Ana Brnabić con Zoran Zaev - Wikimedia commons

Ana Brnabić con Zoran Zaev - Wikimedia commons

Ana Brnabić, già ministra dell'Amministrazione pubblica, è la nuova premier in-pectore della Serbia. La nomina della Brnabić - dichiaratamente gay - da parte del presidente Vučić ha sollevato però forti polemiche. Francesco Martino (OBCT) per il GR di Radio Capodistria [16 giugno 2017]

Potrebbe diventare la prima premier donna della storia serba, ma anche la prima persona dichiaratamente omosessuale a guidare il paese. Ana Brnabić, già ministra dell'Amministrazione pubblica e delle Autonomie locali, è stata nominata ieri dal neo-presidente serbo Aleksandar Vučić a succedergli nel ruolo di primo ministro.

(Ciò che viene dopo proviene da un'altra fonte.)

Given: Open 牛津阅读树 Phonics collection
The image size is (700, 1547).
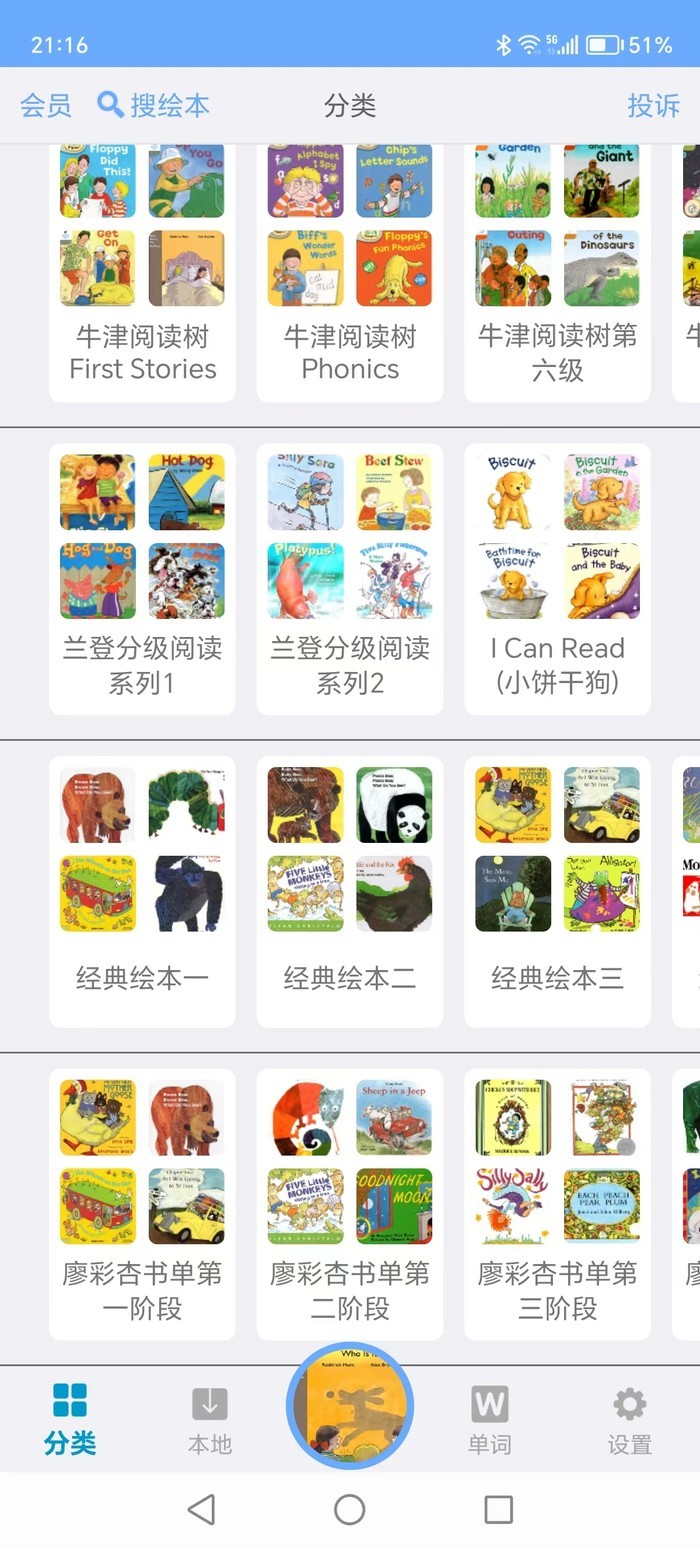Looking at the screenshot, I should click(350, 273).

La Brnabić dovrà ora formare la sua squadra di governo e presentarsi al parlamento di Belgrado per ottenere la fiducia della maggioranza, guidata dal Partito progressista serbo di Vučić.

Simbolicamente la nomina della Brnabić, esperta fuori dai partiti, donna ed omosessuale dichiarata, rappresenta un elemento di rottura nella politica e nella società serba, segnata ancora da forti pregiudizi nei confronti della comunità LGBT.

La scelta del presidente – criticata apertamente dalla Chiesa ortodossa serba - ha però provocato forti polemiche anche nei corridoi della politica belgradese. Pesanti malumori sono emersi dai settori più conservatori del Partito progressista, che accusano la Brnabić di essere la “candidata di Washington”: in passato, la Brnabić ha infatti lavorato per varie Ong ed imprese a capitale americano.

Parte dei deputati progressisti potrebbe quindi votare contro la Brnabić, come già annunciato dal leader di “Serbia Unita” Dragan Marković – Palma, alleato di Vučić e parte della coalizione di governo.

Critica anche l'opposizione liberale, che vede nella nomina della Brnabić - esperta senza un proprio capitale politico – un'astuta mossa di marketing, con cui Vučić intende continuare a dominare incontrastato la scena politica serba, smarcandosi però al tempo stesso di fronte agli interlocutori internazionali, soprattutto nell'UE, dalle crescenti accuse di autoritarismo, controllo dei media e limitazione dei diritti civili.